For retirees, there are some special twists that could affect your credit amount or eligibility, and perhaps some tax-planning opportunities to help your bottom line. The credit is only available for the 2020 tax year.
Calculating the credit: Stimulus checks and recovery rebate credits are generally calculated the same way.
Both start at $1,200 ($2,400 for joint filers). An additional $500 is then added for each child age 16 or younger. The checks and credits gradually phase out when adjusted gross income is more than $75,000 for single taxpayers, $112,500 for head-of-household filers, or $150,000 for married couples filing a joint return.
Where the two differ is the information that each is based on.
For most people, the IRS calculated their stimulus check using information from their 2018 or 2019 tax return. If you didn’t file a return for those years but received Social Security or certain other government benefits, the IRS got the necessary information from the agency administering your benefits.
The credit, on the other hand, will be based on your 2020 tax return. Since the stimulus check is an advance payment of the credit, you’ll have to subtract the amount of your check from the credit amount.
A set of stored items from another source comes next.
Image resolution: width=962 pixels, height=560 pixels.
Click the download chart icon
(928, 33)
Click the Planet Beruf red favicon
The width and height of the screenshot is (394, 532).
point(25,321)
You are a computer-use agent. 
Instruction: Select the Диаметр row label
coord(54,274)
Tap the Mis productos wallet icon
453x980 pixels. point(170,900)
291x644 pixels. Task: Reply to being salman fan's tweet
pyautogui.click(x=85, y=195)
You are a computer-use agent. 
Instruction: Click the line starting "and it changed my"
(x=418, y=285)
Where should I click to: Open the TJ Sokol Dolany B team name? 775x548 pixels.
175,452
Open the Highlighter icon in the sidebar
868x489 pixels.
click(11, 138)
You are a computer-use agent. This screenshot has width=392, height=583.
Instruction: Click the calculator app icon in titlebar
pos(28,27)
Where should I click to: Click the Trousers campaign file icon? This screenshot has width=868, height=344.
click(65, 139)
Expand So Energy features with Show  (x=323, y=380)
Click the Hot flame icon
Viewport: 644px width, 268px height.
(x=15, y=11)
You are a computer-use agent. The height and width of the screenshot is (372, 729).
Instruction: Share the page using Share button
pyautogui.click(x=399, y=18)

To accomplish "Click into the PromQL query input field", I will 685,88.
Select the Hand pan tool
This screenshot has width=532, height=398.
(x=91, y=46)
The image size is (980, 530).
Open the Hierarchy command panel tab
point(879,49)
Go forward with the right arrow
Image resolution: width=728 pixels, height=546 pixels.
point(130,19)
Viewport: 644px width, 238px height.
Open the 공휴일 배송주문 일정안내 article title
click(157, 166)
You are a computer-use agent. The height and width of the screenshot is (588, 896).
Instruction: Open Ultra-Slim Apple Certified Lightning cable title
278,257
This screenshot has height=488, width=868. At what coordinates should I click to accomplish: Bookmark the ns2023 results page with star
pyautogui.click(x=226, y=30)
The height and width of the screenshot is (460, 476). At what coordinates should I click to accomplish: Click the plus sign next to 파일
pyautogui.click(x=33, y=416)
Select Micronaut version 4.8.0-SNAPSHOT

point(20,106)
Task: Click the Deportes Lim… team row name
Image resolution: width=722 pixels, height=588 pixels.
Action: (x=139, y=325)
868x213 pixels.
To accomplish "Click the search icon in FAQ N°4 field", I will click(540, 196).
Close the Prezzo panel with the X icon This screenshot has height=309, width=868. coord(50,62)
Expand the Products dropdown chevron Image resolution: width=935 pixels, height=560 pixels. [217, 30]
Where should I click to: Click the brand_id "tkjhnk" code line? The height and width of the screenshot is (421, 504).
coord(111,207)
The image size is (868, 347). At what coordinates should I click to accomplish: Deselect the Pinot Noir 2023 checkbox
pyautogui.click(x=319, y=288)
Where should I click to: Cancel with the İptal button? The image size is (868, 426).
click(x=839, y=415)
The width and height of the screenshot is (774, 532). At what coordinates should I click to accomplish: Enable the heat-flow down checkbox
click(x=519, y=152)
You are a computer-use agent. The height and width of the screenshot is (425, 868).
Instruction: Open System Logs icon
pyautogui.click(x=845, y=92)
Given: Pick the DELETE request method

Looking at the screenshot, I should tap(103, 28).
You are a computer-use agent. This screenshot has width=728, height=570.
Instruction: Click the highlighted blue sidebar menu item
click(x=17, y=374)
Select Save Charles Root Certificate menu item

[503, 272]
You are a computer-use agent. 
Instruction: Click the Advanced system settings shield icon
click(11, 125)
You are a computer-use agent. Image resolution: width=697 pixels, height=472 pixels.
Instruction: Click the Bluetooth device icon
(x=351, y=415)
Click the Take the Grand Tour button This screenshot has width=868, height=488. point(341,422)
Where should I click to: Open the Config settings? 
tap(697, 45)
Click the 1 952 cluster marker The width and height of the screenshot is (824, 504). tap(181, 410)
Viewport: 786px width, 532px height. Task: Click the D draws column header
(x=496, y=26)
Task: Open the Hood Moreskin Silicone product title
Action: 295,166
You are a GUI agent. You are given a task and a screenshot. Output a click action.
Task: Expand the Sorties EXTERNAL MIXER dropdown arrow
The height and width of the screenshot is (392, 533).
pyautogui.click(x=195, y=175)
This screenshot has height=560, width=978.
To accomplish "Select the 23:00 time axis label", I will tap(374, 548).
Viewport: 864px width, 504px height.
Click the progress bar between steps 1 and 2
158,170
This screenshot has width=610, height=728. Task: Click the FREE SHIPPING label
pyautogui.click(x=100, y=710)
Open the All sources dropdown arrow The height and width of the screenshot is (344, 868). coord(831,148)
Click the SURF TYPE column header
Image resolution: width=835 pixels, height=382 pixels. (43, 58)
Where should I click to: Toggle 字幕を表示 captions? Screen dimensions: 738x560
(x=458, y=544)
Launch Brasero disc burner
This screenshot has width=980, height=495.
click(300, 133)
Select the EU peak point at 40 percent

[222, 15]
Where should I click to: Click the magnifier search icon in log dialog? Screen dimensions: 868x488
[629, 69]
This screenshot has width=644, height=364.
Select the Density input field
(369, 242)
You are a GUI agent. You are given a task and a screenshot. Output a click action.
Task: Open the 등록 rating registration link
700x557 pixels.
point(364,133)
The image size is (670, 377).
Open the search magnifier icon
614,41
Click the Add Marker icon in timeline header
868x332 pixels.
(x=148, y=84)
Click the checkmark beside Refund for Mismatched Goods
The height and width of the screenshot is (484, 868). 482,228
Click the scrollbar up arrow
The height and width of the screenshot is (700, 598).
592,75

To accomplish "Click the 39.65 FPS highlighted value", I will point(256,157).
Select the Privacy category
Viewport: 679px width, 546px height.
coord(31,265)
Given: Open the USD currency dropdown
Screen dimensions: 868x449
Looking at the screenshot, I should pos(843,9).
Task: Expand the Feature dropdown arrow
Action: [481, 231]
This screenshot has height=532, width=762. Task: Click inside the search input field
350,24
If your stimulus check is greater than or equal to the credit, your total credit is reduced to zero. If your stimulus check is less than the credit, you’ll still have some of the credit left to claim on your 2020 return.
Increasing the credit: Basing stimulus checks and the recovery rebate credit on two different tax returns “created a lot of confusing issues and perhaps planning opportunities, too,” said Mark Luscombe of Wolters Kluwer Tax & Accounting.
For instance, if your stimulus check was reduced by the phase-out rules, you might be able to cut your 2020 tax bill by lowering your 2020 AGI.
One way for retirees to do that, Luscombe said, is to take advantage of this year’s required minimum distribution waiver. That’s because required minimum distribution is taxable income that increases your AGI.
If you don’t take money out of your retirement account this year, your 2020 AGI is likely to be lower. With a lower AGI, your 2020 recovery rebate credit could be higher because it might not be phased out (or not phased out as much).
Deferring income until 2021 might also help boost your recovery rebate credit. For example, if you’ve been tempted to cash out stock market gains, perhaps wait until next year.